• _About this exercise_:
The lines below, all of them, should be returned exactly as they appear.

• _Records from a data collection_:
----

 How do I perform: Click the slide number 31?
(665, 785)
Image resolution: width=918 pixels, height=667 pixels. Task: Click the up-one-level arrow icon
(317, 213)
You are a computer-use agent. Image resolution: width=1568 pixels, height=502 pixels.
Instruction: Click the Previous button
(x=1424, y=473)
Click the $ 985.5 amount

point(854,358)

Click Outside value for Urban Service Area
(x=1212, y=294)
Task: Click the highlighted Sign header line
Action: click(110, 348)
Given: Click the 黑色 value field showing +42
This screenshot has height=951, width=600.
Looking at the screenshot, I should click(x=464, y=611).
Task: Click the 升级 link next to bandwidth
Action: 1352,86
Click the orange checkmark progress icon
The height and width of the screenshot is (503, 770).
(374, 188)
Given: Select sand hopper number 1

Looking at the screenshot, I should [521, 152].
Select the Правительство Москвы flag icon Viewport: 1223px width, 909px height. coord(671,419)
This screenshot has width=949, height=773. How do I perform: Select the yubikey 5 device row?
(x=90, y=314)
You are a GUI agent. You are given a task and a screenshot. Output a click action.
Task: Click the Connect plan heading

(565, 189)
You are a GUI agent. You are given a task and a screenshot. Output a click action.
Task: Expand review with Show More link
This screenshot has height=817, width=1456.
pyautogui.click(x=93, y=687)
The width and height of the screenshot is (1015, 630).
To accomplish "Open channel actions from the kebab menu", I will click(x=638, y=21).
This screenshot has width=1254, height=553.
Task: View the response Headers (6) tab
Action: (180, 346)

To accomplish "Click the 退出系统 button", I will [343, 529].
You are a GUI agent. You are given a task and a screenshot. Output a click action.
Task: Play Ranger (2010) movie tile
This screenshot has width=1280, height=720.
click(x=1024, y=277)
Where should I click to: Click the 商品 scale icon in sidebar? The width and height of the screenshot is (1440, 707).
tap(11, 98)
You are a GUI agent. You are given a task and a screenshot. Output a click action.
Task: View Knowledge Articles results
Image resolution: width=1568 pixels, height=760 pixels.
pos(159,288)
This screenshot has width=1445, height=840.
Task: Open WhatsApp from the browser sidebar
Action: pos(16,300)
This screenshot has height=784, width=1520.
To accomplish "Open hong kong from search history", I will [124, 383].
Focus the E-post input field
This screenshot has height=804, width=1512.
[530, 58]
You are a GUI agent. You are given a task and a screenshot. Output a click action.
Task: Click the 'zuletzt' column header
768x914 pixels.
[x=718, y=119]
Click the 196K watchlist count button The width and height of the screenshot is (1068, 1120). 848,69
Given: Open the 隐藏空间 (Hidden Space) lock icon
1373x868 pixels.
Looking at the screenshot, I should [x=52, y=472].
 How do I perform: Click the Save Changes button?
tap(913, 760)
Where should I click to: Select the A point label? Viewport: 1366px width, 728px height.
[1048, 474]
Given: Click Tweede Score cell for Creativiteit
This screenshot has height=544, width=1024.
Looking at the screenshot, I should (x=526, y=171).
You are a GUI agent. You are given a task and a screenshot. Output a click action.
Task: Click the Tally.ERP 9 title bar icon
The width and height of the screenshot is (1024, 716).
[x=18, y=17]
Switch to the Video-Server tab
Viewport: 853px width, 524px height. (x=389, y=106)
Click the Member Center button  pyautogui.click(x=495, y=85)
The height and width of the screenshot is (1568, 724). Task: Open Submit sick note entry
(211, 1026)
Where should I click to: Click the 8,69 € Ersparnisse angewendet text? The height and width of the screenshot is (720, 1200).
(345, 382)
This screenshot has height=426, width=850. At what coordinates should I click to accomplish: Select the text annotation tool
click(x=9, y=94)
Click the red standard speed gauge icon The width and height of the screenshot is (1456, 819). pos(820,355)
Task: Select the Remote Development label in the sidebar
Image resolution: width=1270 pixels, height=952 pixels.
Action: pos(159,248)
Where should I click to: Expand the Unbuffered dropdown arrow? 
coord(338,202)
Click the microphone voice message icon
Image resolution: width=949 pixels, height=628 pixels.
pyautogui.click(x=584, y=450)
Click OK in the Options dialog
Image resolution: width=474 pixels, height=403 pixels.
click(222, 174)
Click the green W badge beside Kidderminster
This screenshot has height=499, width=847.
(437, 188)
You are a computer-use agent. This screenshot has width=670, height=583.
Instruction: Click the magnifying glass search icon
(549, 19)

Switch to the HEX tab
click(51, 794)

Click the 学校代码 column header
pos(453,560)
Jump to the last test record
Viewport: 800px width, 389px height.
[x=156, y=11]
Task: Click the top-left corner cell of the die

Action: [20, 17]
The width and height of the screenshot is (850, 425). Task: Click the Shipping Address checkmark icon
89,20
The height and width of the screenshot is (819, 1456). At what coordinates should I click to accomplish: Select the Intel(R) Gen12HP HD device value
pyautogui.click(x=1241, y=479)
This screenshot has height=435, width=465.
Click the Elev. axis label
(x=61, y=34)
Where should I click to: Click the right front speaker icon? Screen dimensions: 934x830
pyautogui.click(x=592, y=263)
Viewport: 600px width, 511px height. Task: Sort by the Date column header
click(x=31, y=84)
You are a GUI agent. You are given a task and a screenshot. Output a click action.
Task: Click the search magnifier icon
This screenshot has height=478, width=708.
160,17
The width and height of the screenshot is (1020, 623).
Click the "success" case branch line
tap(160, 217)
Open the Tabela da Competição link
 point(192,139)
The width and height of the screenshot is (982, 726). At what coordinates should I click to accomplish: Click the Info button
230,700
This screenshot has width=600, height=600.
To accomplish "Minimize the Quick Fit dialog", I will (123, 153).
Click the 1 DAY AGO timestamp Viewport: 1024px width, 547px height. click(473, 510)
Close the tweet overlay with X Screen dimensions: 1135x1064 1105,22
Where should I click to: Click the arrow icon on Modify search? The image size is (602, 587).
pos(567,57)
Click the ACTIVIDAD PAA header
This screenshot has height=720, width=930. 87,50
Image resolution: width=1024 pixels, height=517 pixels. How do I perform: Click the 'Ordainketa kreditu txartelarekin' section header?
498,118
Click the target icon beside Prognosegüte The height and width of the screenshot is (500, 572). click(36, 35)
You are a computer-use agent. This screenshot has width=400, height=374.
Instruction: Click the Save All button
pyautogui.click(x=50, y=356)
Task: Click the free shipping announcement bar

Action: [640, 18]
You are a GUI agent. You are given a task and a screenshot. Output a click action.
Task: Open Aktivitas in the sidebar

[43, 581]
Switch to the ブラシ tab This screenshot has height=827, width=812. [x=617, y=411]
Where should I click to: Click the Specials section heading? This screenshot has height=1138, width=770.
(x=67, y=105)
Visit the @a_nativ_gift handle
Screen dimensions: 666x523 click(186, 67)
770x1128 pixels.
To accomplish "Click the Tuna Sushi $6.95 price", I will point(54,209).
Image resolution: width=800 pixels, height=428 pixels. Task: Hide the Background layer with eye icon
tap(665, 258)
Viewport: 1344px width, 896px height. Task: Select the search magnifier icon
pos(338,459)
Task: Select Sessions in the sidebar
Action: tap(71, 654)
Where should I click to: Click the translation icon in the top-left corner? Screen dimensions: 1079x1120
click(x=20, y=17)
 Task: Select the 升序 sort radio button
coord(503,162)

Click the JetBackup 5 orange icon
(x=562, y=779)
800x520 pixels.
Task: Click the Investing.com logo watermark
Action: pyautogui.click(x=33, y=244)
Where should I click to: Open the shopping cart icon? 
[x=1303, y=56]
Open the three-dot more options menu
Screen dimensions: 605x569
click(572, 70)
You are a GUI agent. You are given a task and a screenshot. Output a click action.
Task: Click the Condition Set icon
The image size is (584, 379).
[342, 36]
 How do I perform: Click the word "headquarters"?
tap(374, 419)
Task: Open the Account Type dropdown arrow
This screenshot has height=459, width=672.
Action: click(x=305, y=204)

----

• _Response box_:
 How do I perform: Click the slide number 31?
(665, 785)
Image resolution: width=918 pixels, height=667 pixels. Task: Click the up-one-level arrow icon
(317, 213)
You are a computer-use agent. Image resolution: width=1568 pixels, height=502 pixels.
Instruction: Click the Previous button
(x=1424, y=473)
Click the $ 985.5 amount

point(854,358)

Click Outside value for Urban Service Area
(x=1212, y=294)
Task: Click the highlighted Sign header line
Action: click(110, 348)
Given: Click the 黑色 value field showing +42
This screenshot has height=951, width=600.
Looking at the screenshot, I should click(x=464, y=611).
Task: Click the 升级 link next to bandwidth
Action: 1352,86
Click the orange checkmark progress icon
The height and width of the screenshot is (503, 770).
(374, 188)
Given: Select sand hopper number 1

Looking at the screenshot, I should [521, 152].
Select the Правительство Москвы flag icon Viewport: 1223px width, 909px height. coord(671,419)
This screenshot has width=949, height=773. How do I perform: Select the yubikey 5 device row?
(x=90, y=314)
You are a GUI agent. You are given a task and a screenshot. Output a click action.
Task: Click the Connect plan heading

(565, 189)
You are a GUI agent. You are given a task and a screenshot. Output a click action.
Task: Expand review with Show More link
This screenshot has height=817, width=1456.
pyautogui.click(x=93, y=687)
The width and height of the screenshot is (1015, 630).
To accomplish "Open channel actions from the kebab menu", I will click(x=638, y=21).
This screenshot has width=1254, height=553.
Task: View the response Headers (6) tab
Action: (180, 346)

To accomplish "Click the 退出系统 button", I will [343, 529].
You are a GUI agent. You are given a task and a screenshot. Output a click action.
Task: Play Ranger (2010) movie tile
This screenshot has width=1280, height=720.
click(x=1024, y=277)
Where should I click to: Click the 商品 scale icon in sidebar? The width and height of the screenshot is (1440, 707).
tap(11, 98)
You are a GUI agent. You are given a task and a screenshot. Output a click action.
Task: View Knowledge Articles results
Image resolution: width=1568 pixels, height=760 pixels.
pos(159,288)
This screenshot has width=1445, height=840.
Task: Open WhatsApp from the browser sidebar
Action: pos(16,300)
This screenshot has height=784, width=1520.
To accomplish "Open hong kong from search history", I will [124, 383].
Focus the E-post input field
This screenshot has height=804, width=1512.
[530, 58]
You are a GUI agent. You are given a task and a screenshot. Output a click action.
Task: Click the 'zuletzt' column header
768x914 pixels.
[x=718, y=119]
Click the 196K watchlist count button The width and height of the screenshot is (1068, 1120). 848,69
Given: Open the 隐藏空间 (Hidden Space) lock icon
1373x868 pixels.
Looking at the screenshot, I should [x=52, y=472].
 How do I perform: Click the Save Changes button?
tap(913, 760)
Where should I click to: Select the A point label? Viewport: 1366px width, 728px height.
[1048, 474]
Given: Click Tweede Score cell for Creativiteit
This screenshot has height=544, width=1024.
Looking at the screenshot, I should (x=526, y=171).
You are a GUI agent. You are given a task and a screenshot. Output a click action.
Task: Click the Tally.ERP 9 title bar icon
The width and height of the screenshot is (1024, 716).
[x=18, y=17]
Switch to the Video-Server tab
Viewport: 853px width, 524px height. (x=389, y=106)
Click the Member Center button  pyautogui.click(x=495, y=85)
The height and width of the screenshot is (1568, 724). Task: Open Submit sick note entry
(211, 1026)
Where should I click to: Click the 8,69 € Ersparnisse angewendet text? The height and width of the screenshot is (720, 1200).
(345, 382)
This screenshot has height=426, width=850. At what coordinates should I click to accomplish: Select the text annotation tool
click(x=9, y=94)
Click the red standard speed gauge icon The width and height of the screenshot is (1456, 819). pos(820,355)
Task: Select the Remote Development label in the sidebar
Image resolution: width=1270 pixels, height=952 pixels.
Action: pos(159,248)
Where should I click to: Expand the Unbuffered dropdown arrow? 
coord(338,202)
Click the microphone voice message icon
Image resolution: width=949 pixels, height=628 pixels.
pyautogui.click(x=584, y=450)
Click OK in the Options dialog
Image resolution: width=474 pixels, height=403 pixels.
click(222, 174)
Click the green W badge beside Kidderminster
This screenshot has height=499, width=847.
(437, 188)
You are a computer-use agent. This screenshot has width=670, height=583.
Instruction: Click the magnifying glass search icon
(549, 19)

Switch to the HEX tab
click(51, 794)

Click the 学校代码 column header
pos(453,560)
Jump to the last test record
Viewport: 800px width, 389px height.
[x=156, y=11]
Task: Click the top-left corner cell of the die

Action: [20, 17]
The width and height of the screenshot is (850, 425). Task: Click the Shipping Address checkmark icon
89,20
The height and width of the screenshot is (819, 1456). At what coordinates should I click to accomplish: Select the Intel(R) Gen12HP HD device value
pyautogui.click(x=1241, y=479)
This screenshot has height=435, width=465.
Click the Elev. axis label
(x=61, y=34)
Where should I click to: Click the right front speaker icon? Screen dimensions: 934x830
pyautogui.click(x=592, y=263)
Viewport: 600px width, 511px height. Task: Sort by the Date column header
click(x=31, y=84)
You are a GUI agent. You are given a task and a screenshot. Output a click action.
Task: Click the search magnifier icon
This screenshot has height=478, width=708.
160,17
The width and height of the screenshot is (1020, 623).
Click the "success" case branch line
tap(160, 217)
Open the Tabela da Competição link
 point(192,139)
The width and height of the screenshot is (982, 726). At what coordinates should I click to accomplish: Click the Info button
230,700
This screenshot has width=600, height=600.
To accomplish "Minimize the Quick Fit dialog", I will (123, 153).
Click the 1 DAY AGO timestamp Viewport: 1024px width, 547px height. click(473, 510)
Close the tweet overlay with X Screen dimensions: 1135x1064 1105,22
Where should I click to: Click the arrow icon on Modify search? The image size is (602, 587).
pos(567,57)
Click the ACTIVIDAD PAA header
This screenshot has height=720, width=930. 87,50
Image resolution: width=1024 pixels, height=517 pixels. How do I perform: Click the 'Ordainketa kreditu txartelarekin' section header?
498,118
Click the target icon beside Prognosegüte The height and width of the screenshot is (500, 572). click(36, 35)
You are a computer-use agent. This screenshot has width=400, height=374.
Instruction: Click the Save All button
pyautogui.click(x=50, y=356)
Task: Click the free shipping announcement bar

Action: [640, 18]
You are a GUI agent. You are given a task and a screenshot. Output a click action.
Task: Open Aktivitas in the sidebar

[43, 581]
Switch to the ブラシ tab This screenshot has height=827, width=812. [x=617, y=411]
Where should I click to: Click the Specials section heading? This screenshot has height=1138, width=770.
(x=67, y=105)
Visit the @a_nativ_gift handle
Screen dimensions: 666x523 click(186, 67)
770x1128 pixels.
To accomplish "Click the Tuna Sushi $6.95 price", I will point(54,209).
Image resolution: width=800 pixels, height=428 pixels. Task: Hide the Background layer with eye icon
tap(665, 258)
Viewport: 1344px width, 896px height. Task: Select the search magnifier icon
pos(338,459)
Task: Select Sessions in the sidebar
Action: tap(71, 654)
Where should I click to: Click the translation icon in the top-left corner? Screen dimensions: 1079x1120
click(x=20, y=17)
 Task: Select the 升序 sort radio button
coord(503,162)

Click the JetBackup 5 orange icon
(x=562, y=779)
800x520 pixels.
Task: Click the Investing.com logo watermark
Action: pyautogui.click(x=33, y=244)
Where should I click to: Open the shopping cart icon? 
[x=1303, y=56]
Open the three-dot more options menu
Screen dimensions: 605x569
click(572, 70)
You are a GUI agent. You are given a task and a screenshot. Output a click action.
Task: Click the Condition Set icon
The image size is (584, 379).
[342, 36]
 How do I perform: Click the word "headquarters"?
tap(374, 419)
Task: Open the Account Type dropdown arrow
This screenshot has height=459, width=672.
Action: click(x=305, y=204)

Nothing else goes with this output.